UPDATE: It’s still have to stop myself from making complete feedback notes throughout the text, but I am finding that at least just circling the mistakes pertinent to things we’ve studied, and adding a few notes to things we haven’t that mar clarity seriously, and writing a short bit of feedback at the end has allowed me to up productivity to about 4-5 movie reviews an hour. By that count, I have about 3 more hours to go (before I finish grading this particular class.)

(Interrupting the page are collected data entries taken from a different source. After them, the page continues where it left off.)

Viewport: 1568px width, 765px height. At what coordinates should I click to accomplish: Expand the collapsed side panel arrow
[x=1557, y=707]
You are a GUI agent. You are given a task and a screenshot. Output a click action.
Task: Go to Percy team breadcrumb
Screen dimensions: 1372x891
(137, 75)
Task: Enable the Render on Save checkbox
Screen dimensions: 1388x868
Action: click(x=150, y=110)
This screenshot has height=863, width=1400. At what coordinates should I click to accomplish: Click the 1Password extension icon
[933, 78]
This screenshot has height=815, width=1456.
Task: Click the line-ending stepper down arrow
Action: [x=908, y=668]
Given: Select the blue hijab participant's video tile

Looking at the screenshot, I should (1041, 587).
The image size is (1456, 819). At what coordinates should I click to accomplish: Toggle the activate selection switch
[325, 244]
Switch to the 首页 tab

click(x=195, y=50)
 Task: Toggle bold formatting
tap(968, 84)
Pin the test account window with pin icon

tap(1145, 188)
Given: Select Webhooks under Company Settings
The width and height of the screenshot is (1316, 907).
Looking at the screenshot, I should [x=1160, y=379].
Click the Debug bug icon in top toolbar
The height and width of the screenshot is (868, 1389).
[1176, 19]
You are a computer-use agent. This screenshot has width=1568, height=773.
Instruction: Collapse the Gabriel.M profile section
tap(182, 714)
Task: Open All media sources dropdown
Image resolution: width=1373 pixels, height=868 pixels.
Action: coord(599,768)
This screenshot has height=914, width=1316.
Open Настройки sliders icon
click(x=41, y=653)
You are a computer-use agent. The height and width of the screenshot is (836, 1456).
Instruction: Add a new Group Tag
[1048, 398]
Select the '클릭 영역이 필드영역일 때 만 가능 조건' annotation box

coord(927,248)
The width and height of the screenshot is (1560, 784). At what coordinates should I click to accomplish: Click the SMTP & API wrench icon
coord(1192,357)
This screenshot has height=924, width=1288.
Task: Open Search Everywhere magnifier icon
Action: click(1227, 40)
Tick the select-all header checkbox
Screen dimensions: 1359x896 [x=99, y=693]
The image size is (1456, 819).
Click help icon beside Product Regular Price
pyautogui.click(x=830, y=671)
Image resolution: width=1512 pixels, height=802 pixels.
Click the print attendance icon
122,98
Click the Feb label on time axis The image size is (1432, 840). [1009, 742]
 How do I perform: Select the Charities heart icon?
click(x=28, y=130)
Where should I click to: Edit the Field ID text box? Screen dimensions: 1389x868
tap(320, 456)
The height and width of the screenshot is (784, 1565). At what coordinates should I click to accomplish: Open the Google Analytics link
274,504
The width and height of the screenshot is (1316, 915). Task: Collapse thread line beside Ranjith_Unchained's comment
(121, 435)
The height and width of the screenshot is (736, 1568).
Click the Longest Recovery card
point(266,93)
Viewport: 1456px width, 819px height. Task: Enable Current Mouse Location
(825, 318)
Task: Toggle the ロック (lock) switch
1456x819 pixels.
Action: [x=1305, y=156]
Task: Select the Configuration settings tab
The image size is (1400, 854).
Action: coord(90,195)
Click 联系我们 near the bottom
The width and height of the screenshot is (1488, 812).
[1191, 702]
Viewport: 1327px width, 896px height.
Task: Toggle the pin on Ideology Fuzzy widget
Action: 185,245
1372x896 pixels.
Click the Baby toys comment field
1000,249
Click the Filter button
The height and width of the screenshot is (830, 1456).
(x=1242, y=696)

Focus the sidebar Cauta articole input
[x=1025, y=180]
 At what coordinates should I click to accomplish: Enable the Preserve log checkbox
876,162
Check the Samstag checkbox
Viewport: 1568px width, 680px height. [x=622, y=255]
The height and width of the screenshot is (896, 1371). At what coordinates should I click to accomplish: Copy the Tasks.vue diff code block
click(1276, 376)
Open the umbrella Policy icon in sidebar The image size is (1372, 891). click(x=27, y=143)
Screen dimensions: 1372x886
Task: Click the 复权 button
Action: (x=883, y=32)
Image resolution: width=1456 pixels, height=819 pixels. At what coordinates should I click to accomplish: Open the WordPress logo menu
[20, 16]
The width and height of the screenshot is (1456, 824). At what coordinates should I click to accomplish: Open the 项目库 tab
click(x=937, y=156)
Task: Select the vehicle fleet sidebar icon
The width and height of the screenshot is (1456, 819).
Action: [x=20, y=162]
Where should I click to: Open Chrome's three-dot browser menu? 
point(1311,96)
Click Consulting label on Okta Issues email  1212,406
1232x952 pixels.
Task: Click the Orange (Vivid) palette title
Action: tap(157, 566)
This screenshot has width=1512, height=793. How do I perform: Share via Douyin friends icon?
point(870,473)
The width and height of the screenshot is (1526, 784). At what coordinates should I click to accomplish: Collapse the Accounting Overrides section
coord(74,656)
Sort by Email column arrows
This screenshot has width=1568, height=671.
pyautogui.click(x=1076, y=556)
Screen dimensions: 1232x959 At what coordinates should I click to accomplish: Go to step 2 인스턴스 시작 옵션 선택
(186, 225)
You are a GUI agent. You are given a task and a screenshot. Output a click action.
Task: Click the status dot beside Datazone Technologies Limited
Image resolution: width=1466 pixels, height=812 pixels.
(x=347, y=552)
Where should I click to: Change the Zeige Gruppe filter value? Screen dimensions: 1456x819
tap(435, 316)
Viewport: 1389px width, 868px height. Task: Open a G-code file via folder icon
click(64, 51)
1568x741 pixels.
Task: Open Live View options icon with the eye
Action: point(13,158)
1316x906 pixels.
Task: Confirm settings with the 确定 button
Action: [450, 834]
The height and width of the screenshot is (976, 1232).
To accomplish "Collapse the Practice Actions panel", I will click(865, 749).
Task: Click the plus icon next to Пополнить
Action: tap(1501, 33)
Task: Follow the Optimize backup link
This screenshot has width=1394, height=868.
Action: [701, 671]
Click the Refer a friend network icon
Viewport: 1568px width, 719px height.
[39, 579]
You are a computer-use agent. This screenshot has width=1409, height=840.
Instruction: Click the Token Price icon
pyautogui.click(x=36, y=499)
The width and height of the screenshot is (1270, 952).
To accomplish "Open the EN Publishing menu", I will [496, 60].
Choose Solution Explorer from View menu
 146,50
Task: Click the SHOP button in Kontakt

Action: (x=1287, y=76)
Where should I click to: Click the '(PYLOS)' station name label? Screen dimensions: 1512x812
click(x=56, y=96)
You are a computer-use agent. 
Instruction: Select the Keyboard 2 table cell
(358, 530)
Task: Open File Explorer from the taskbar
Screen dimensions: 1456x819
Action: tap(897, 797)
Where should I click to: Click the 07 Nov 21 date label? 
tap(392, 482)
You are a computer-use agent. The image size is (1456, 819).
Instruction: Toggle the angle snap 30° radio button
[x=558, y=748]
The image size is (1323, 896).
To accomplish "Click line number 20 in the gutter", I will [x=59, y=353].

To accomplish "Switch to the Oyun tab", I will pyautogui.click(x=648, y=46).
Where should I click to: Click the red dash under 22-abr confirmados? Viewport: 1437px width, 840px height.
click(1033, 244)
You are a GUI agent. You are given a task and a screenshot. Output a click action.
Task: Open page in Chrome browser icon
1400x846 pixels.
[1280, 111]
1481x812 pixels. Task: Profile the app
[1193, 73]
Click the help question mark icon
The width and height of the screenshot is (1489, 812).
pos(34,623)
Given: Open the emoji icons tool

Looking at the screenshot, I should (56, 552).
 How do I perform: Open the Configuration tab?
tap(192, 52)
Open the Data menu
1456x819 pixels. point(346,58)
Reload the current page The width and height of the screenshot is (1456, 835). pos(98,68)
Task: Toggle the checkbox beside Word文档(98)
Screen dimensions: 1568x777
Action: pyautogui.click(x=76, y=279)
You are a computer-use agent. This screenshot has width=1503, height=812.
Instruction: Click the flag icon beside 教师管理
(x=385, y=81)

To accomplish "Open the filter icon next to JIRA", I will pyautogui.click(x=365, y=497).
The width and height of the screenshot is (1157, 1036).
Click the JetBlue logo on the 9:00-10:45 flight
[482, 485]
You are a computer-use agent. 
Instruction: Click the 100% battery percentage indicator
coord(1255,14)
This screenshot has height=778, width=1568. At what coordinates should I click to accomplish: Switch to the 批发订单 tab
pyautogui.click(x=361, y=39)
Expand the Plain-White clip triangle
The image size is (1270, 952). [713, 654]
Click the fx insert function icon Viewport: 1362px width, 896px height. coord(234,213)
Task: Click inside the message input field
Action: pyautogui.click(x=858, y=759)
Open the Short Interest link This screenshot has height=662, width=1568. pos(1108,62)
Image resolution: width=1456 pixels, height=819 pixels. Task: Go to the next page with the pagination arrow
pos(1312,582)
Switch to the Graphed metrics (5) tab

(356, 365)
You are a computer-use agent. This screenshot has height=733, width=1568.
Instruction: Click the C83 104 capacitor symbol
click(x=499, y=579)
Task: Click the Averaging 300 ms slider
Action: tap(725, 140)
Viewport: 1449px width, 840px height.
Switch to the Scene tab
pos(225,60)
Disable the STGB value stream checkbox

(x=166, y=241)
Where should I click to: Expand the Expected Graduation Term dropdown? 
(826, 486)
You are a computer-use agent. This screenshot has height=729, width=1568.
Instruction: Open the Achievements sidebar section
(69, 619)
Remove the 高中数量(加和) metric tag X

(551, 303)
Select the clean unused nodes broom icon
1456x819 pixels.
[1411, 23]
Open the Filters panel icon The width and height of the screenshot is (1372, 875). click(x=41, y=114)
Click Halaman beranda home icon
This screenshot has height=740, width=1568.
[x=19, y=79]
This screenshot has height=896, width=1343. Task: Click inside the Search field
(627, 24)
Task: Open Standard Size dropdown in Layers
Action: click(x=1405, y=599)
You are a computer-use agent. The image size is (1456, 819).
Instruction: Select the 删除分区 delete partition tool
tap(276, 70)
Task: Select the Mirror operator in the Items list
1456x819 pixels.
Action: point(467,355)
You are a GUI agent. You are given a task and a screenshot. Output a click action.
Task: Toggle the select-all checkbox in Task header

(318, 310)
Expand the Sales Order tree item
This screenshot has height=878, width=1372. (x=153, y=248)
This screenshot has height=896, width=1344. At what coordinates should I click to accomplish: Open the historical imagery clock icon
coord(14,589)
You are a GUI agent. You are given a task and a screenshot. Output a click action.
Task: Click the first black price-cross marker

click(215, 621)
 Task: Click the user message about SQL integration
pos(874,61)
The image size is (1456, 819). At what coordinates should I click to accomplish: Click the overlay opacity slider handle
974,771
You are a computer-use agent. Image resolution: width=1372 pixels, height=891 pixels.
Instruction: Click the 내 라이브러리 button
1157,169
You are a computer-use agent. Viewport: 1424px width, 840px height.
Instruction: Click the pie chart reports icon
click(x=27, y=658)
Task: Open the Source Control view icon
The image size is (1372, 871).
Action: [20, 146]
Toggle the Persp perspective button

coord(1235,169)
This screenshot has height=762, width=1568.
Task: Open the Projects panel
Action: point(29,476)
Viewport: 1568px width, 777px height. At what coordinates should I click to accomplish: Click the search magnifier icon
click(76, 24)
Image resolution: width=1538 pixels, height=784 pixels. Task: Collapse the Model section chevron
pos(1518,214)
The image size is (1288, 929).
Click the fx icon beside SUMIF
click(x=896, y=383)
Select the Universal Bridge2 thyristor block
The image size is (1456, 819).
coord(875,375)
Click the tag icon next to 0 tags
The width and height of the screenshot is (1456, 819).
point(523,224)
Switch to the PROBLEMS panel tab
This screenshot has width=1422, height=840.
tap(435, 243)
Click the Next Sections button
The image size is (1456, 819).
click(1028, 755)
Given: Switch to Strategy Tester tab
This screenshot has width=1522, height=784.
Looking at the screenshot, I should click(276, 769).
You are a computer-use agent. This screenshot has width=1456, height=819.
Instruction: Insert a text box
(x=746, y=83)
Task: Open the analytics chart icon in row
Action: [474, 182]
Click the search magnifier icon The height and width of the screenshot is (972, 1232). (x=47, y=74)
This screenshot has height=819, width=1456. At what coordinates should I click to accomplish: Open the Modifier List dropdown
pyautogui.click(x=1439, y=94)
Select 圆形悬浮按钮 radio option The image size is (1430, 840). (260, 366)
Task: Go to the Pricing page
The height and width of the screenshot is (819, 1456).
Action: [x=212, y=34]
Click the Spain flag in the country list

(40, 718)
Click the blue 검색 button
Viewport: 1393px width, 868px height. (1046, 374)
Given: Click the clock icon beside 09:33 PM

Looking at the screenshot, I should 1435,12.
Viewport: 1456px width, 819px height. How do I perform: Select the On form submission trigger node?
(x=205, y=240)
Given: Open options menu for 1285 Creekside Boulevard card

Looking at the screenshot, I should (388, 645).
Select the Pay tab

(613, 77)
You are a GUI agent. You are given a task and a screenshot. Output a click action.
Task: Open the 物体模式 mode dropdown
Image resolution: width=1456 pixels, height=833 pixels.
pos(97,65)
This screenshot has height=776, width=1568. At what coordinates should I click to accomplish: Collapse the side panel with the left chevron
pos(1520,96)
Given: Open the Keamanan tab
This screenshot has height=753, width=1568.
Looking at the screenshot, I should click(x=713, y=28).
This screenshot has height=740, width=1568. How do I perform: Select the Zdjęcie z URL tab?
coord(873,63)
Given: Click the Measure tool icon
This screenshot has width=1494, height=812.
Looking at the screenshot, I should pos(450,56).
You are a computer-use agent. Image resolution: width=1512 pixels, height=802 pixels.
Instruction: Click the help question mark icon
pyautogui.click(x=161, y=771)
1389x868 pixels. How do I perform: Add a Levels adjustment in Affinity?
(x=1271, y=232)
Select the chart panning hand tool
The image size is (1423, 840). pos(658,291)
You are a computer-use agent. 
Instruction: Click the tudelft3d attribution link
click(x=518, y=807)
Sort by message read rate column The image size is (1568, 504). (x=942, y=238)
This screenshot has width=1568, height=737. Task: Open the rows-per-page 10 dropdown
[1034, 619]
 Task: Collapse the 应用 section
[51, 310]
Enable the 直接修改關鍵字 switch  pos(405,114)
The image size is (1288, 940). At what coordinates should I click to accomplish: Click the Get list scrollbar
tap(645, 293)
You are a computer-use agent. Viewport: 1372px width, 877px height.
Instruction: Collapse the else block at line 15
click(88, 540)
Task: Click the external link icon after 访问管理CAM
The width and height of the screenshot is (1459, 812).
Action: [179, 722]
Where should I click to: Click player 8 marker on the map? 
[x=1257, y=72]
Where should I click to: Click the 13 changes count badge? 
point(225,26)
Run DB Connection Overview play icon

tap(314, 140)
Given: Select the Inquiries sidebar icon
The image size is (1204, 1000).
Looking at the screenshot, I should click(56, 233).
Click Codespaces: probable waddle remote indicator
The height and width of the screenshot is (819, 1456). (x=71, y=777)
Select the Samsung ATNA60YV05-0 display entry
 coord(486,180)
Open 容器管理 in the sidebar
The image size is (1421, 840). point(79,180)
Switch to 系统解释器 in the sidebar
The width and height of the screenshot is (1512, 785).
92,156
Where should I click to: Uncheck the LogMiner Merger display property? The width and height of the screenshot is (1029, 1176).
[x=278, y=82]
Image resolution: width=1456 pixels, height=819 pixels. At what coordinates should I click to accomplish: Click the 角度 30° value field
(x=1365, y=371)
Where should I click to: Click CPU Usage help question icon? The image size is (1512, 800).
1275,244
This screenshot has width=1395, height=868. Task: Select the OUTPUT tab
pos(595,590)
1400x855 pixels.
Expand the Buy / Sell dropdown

(That’s not counting entering the grades into the computer, copying attendance records over to a clean sheet, and so on. But still, I was doing 2-3 movie reviews an hour before, and the feedback seemed to be too much anyway. I want to offer useful feedback to these kids, since so many of them seem hungry for real pointers as to how to improve their writing, but… too much is too much, and as I keep advising them to know their limits and write what they can competently write, plus a little more, so too must I remember and recognize my own limits.)

Grading to come:

  • around 15 final essays for my Advanced Composition course (around, because one student has stopped submitting work and I don’t know if she intends to complete the course)
  • 15 final projects/presentations in my Media English course, some of which will NOT be essays but rather creative projects (including a radio interview, some series of advertisements, and a very interesting-sounding presentation on the subject of AIDS-prevention PSAs and what kind of approach would be most useful in South Korea)
  • 11 more final presentations in my Public Speaking course, which are graded on the spot and which don’t require more than the filling-out of a form with some notes and grades assigned to different aspects of the speech… meaning, this class’s grading will be complete about ten minutes after the final speech is delivered.

Unfortunately, I also have to type up some feedback for speeches students made last week using visuals. I have scattered notes, and grades, and I trust myself on the grades I gave them, but I hope my notes have some useful points because I don’t necessarily trust my memory to produce typed feedback with very specific information.

Oh, and I have to resubmit the explanation for why I’ll be missing the last three days of semester yet again, because I included too much information last time. All I’m going to say is that the way the Department of Education seems to terrorize institutions is such that the whole system of recording attendance and other information has become inherently deceptive as a means of minimizing the government’s ability to pedantically threaten people for things that anyone with half a brain already knows are happening everywhere… like the fact people don’t book make-up classes for national holidays. One more thing I have to do yet again. One more source of stress, in other words.

3 thoughts on “One major lessonI learned last night

  1. Sounds like you’re massively busy, so I hate to ask, but when things free up….

    Were you planning on moving the rip of “Berta, Berta” back to the new blog? I was so thrilled to see you had it – I’m almost ready to spend $70 just for the movie. For some reason it’s haunting me out of the past. I bought 3 different versions from iTunes, but they’re not the same….


  2. When I realized that students at a university where I teach part-time were often entirely uninterested in the comments I was so conscientiously and laboriously writing on their final papers I hit on what seemed to me a solution. I would tell students that if they wanted to see my comments they needed to submit an addressed,stamped envelope along with the paper. If they did so I would send the paper back to them with my comments. If they didn’t, no problem, it wouldn’t affect their grades. Now, with this system in place, I spend a lot of time writing detailed comments on maybe four papers instead of the thirty or forty it would have been before the SASE system was in place.

    (Invariably one kid who really does want comments forgets to bring an envelope, and I have no problem sporting that kid a stamp and an envelope. The vast majority really don’t care, though, and wouldn’t read the comments with anything like the attention necessary to understand them, so everybody’s happy.)

    The kids in question aren’t English majors. English for them is just another hoop through which they have to jump on the way to engineering degrees, and that may account for their lack of interest. With more enthusiastic students I’ve found it works best to schedule time in class for students to read their comments and to talk with me about them.



  3. That’s a system I’ve used before, too. However, I can’t actually use it here because these essays are the students’ (equivalent to) final exams. I MUST keep them on file so an SASE wouldn’t work. Then again, I could include photocopies with comments. Anyway, you’re right that I need some kind of system to limit the comment-writing. I think the rest of the essays I’ll be grading will include mostly editorial markings (without added corrections) and a few terse comments at the end, along with the invitation to talk with me if they’re really interested in more feedback. In the advanced classes, we’ve discussed writing weaknesses in two previous conferences, so they have a good idea what they’ve been struggling with already.